> _Task list_:
1. Answer these from the fantasy basketball write-up below, one answer per line:
(a) Which site supplied past game and player data?
(b) What two pieces of information did the FanDuel lineups provide?
(c) What does the model built in the project choose automatically?
2. Please pick up the fantasy basketball write-up below where it stops and continue it.

> _Text extract_:
###
Fantasy Basketball Predictions
Predicting fantasy basketball points using data from Basketball Reference.
Daily fantasy sports has become become increasingly popular, which is great because it’s well suited for a data science project. First, there’s tons of repeatable events to learn from and to model. Second, there’s plenty of easily accessible data at various granularities to build the models. Finally, there are solid benchmarks from other competitors and from the daily fantasy sites themselves for determining how well your predictions fare.
In this project, I’ll build a model that automatically chooses the optimal daily fantasy lineup for the NBA.
Data Source
Two sites were used to gather data for this project. First, Basketball Reference was used to get past game and player data as well as the games for the current day. Second, FanDuel was used to collect the daily player lineups, which had two valuable pieces of information: salary and position. These two pieces of data weren’t used for predictions, but were necessary for choosing the optimal fantasy lineup.
###
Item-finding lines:

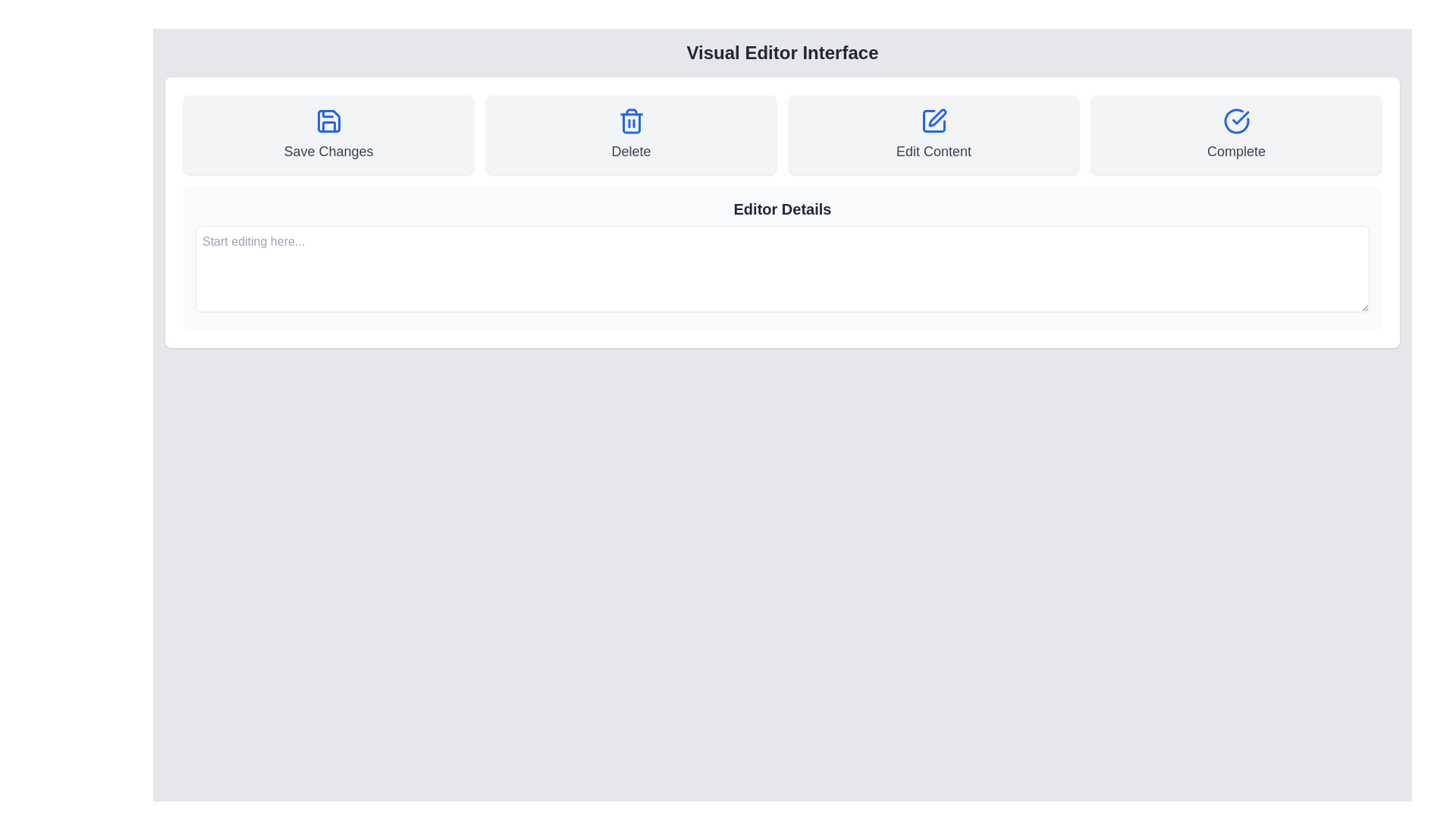 Image resolution: width=1456 pixels, height=819 pixels. What do you see at coordinates (933, 120) in the screenshot?
I see `the icon button located at the top-center of the 'Edit Content' card` at bounding box center [933, 120].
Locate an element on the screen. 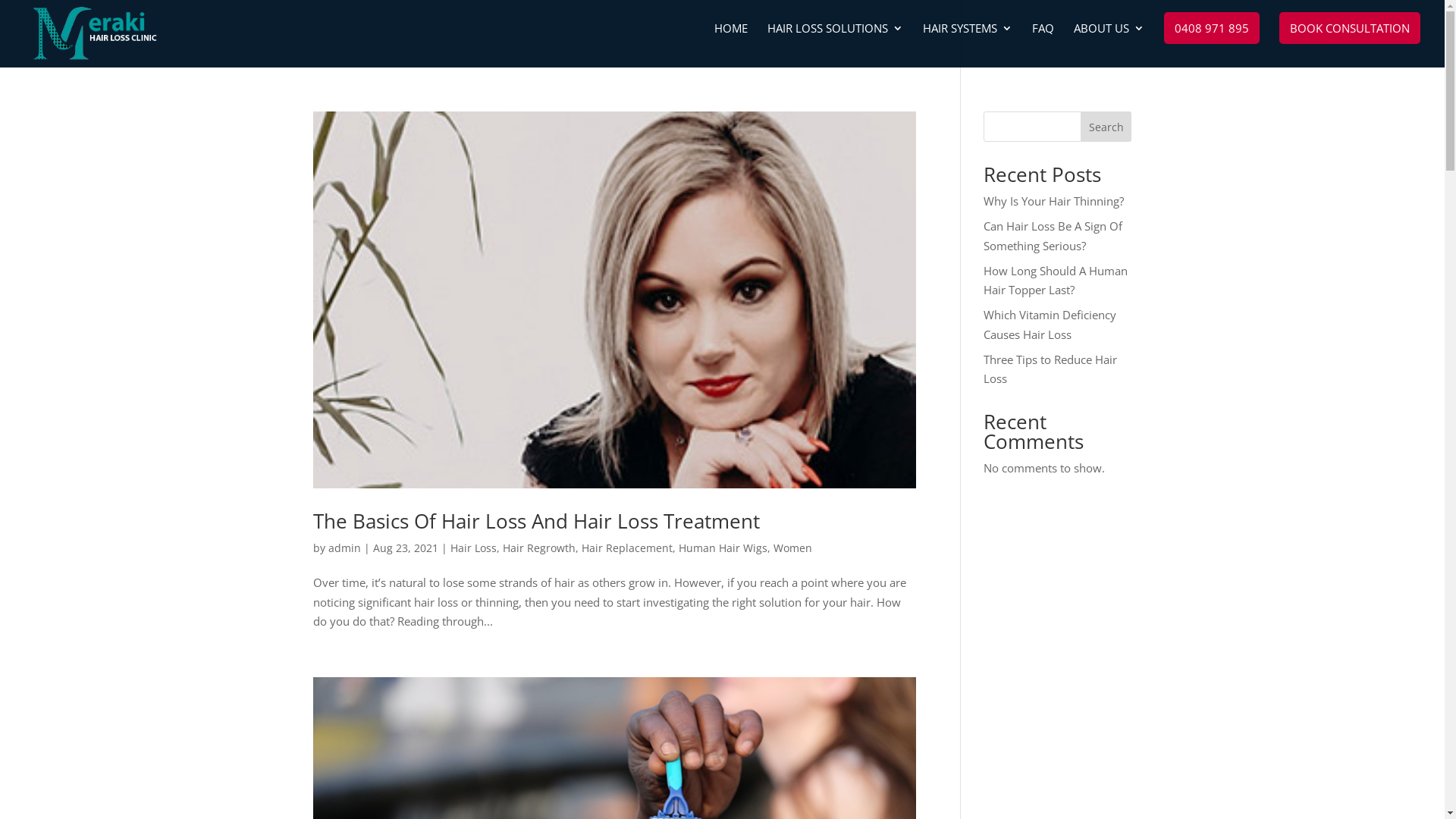 The height and width of the screenshot is (819, 1456). 'HOME' is located at coordinates (731, 44).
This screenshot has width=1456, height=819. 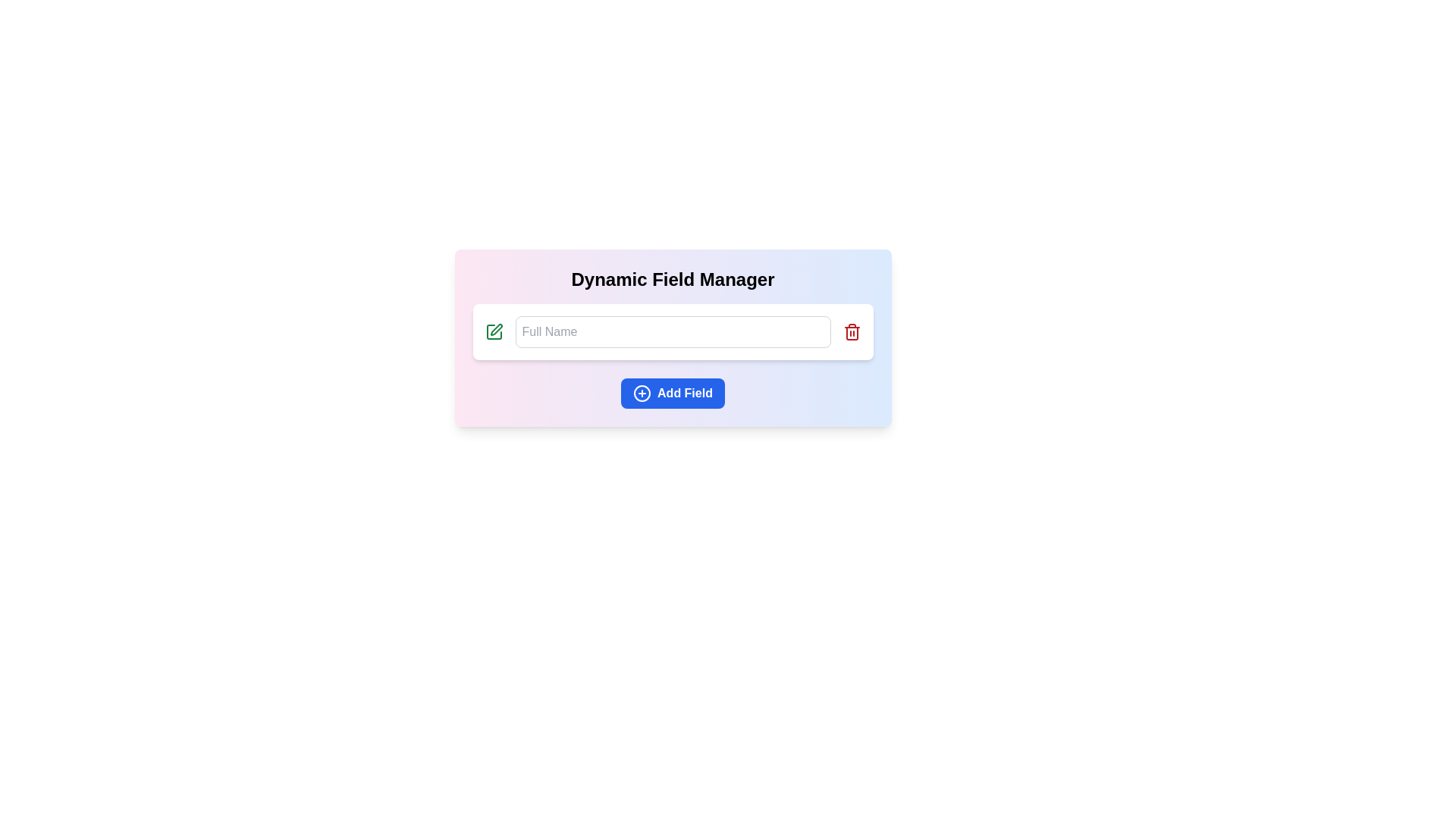 What do you see at coordinates (642, 393) in the screenshot?
I see `the blue circular icon with a white plus sign located to the left of the 'Add Field' button` at bounding box center [642, 393].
###
> _Results for the exercise_:
1.
(a) Basketball Reference
(b) Salary and position
(c) The optimal daily fantasy lineup for the NBA

2.
BeautifulSoup was used to scrape data from Basketball Reference and that code can be found here. Scraping data from Fanduel was more challenging since the website requires a login and multiple clicks to access the daily player lineups. To log in and click through the site, I used Selenium, and the code can be found here. Finally, all of this scraping had to occur on a daily since Fanduel doesn’t have historical daily player lineups. Since I had to run this code everyday, I built a Luigi pipeline to facilitate errors and dependencies within the process. The code for that can be found here.
Model Building
In this project, there are two models: one to predict the daily fantasy points per player and one to choose the optimal lineup.
Predicting Fantasy Points
To predict daily fantasy points, I used player-level data from Basketball Reference. The data included both simple box score metrics, like points, assists, and rebounds, and advanced statistics, like true shooting percentage, assist percentage, and usage rate. Once I had these variables, I cleansed the data and made ridge regression and gradient boosting regression models. The exact pipeline looked like this:
- Scale Variables (center and standardize)
- Feature Selection (selects k-best features)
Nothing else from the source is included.